Are we seeing a global currency war?
It’s a phrase increasingly being used by analysts and financial journalists to describe the perceived jockeying for export-led growth, that sees central banks pump liquidity into their economies (or in Australia’s case, lower interest rates) in a bid to lower their currencies.
For example, Alan Kohler has written of cannons “booming across the ocean” as the Reserve Bank of Australia reluctantly joined the fray. He was joined in imagery by the editorial in the Australian Financial Review, which talked of Australia joining the currency wars.
The most recent round of battle metaphors came as the RBA lowered interest rates on May 7.
“The exchange rate… has been little changed at a historically high level over the past 18 months, which is unusual given the decline in export prices and interest rates during that time,” the release said.
This was widely read to mean the RBA was focusing on Australia’s currency when it lowered the rate 50 basis points.
But when the full minutes of the meeting were made public this week, there was little mention of currency being a motivator for the interest rate cut.
Instead, the RBA pointed to the slowing economy, and the fact that the low inflation rate gave it room to move.
As a journalist, I can understand the desire to write war metaphors. So called ‘currency wars’ are one of the few times finance journalists get to talk of battles and cannons.
But frankly, there’s a good reason war metaphors don’t work well in economics coverage.
Unlike war, economic growth is not a zero-sum game. This means the focus on currency wars entirely obscures the point, which is that countries which lower their interest rates these days have an eye at home rather than abroad.
The ‘currency war’ fervour gained ground when early this year Japan moved to boost its moribund economy by pumping new money into it. Federal Reserve chair Ben Bernanke’s ongoing attempts to kick-start a revival in America added fuel to the narrative, as did the rather less dramatic actions being undertaken by the European Central Bank.
Coupled with the high Australian dollar, which these actions tend to keep high, and plenty of finance types are hawkishly crying ‘currency war’.
But here’s the thing. We have benefited more from America’s revival, and will benefit from any revival in Japan’s fortunes (it boasted a large boost in its growth rate last week), far more than we lose by the high dollar.
A strong America is a market for our exports, as is a strong Japan. Acting in ways that lower their currency isn’t a case of these countries seeking to benefit at our expense. It’s just the side-effect of their central banks trying to keep their economies strong.
This is exactly what we should expect of policy makers. A sluggish global economy isn’t good for anyone, including Australia. I’d rather a strong $AUD with a growing Japan and improving America rather than none of those things with a low $AUD.

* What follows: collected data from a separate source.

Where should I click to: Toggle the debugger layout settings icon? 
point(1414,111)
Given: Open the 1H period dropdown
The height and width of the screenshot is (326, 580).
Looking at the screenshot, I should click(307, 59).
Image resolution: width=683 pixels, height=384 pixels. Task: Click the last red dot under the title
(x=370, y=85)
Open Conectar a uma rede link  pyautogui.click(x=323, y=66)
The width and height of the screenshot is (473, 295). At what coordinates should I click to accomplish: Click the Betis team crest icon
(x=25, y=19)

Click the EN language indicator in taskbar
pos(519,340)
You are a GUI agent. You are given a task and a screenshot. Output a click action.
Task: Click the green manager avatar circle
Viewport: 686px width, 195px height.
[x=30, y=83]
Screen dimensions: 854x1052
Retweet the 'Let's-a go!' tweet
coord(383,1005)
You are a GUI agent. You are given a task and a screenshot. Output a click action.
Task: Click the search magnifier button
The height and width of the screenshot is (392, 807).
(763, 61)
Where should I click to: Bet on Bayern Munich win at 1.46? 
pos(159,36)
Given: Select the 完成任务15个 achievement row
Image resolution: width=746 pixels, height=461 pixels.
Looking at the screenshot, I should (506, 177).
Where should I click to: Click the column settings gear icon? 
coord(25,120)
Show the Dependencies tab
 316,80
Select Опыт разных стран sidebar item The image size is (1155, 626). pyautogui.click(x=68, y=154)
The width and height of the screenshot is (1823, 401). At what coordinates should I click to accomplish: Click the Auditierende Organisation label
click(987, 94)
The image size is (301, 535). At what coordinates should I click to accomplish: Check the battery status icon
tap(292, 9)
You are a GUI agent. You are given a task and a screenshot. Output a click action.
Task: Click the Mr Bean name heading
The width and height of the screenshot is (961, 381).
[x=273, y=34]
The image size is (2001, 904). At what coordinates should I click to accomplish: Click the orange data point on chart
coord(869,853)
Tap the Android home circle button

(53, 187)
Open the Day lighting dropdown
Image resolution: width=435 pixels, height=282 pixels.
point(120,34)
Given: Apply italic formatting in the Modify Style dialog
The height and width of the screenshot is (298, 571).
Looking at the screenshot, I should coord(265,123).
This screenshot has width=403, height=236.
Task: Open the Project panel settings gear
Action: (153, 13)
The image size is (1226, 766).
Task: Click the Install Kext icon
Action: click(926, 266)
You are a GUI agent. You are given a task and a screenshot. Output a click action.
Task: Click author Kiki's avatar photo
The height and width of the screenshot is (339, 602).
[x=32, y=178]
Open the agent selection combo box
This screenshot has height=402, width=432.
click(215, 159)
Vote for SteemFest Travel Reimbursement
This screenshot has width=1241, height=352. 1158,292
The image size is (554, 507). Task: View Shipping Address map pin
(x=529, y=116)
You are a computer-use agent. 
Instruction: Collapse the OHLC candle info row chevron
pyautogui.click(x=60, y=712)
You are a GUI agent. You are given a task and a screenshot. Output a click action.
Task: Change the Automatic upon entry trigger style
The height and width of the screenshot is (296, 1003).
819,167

To make this all thoroughly bewildering, this discussion largely comes as Australia’s dollar begins to come down, a decline Credit Suisse yesterday told clients was “structural” rather than something likely to disappear in the next few weeks.
When it does come to recent events pushing the $AUD lower, the positive signals coming out of America’s economy have played a big part. I doubt we’d be talking about an American recovery now if it wasn’t for its central bank flooding the markets with money to try to keep things afloat.
So let’s cheer their recovery, and hope for the best from Japan and Europe, instead of accusing their central banks of firing the cannons.